_Task item:_ When you reach the line containing "Open the space shuttle nose photo", include it and stop; until then, return each line of the material exactly, starting with the first.
START Data for analysis
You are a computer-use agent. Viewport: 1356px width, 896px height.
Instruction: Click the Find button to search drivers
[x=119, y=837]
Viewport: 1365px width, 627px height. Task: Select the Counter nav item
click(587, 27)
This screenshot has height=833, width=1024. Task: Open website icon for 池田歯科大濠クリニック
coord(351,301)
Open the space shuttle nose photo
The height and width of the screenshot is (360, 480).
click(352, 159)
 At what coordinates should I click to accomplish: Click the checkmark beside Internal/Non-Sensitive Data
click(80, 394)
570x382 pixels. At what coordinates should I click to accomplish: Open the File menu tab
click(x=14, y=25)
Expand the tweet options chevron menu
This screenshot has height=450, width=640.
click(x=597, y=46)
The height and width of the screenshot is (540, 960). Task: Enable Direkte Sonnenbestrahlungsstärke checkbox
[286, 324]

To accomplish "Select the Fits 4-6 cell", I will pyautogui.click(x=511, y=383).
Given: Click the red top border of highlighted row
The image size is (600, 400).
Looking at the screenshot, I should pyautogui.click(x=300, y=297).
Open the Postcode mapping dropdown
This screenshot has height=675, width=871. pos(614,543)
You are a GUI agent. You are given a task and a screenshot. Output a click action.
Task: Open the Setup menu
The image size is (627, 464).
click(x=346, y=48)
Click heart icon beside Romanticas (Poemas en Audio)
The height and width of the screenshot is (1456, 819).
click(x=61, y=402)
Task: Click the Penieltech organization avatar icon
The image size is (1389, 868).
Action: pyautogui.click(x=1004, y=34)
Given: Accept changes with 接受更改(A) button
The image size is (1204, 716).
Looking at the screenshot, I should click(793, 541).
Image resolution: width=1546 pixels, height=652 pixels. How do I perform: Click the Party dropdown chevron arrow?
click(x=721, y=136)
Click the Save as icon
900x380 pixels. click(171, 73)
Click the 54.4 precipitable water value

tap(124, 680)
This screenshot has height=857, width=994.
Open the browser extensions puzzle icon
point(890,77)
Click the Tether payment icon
END Data for analysis
_Reply:_
You are a computer-use agent. Viewport: 1356px width, 896px height.
Instruction: Click the Find button to search drivers
[x=119, y=837]
Viewport: 1365px width, 627px height. Task: Select the Counter nav item
click(587, 27)
This screenshot has height=833, width=1024. Task: Open website icon for 池田歯科大濠クリニック
coord(351,301)
Open the space shuttle nose photo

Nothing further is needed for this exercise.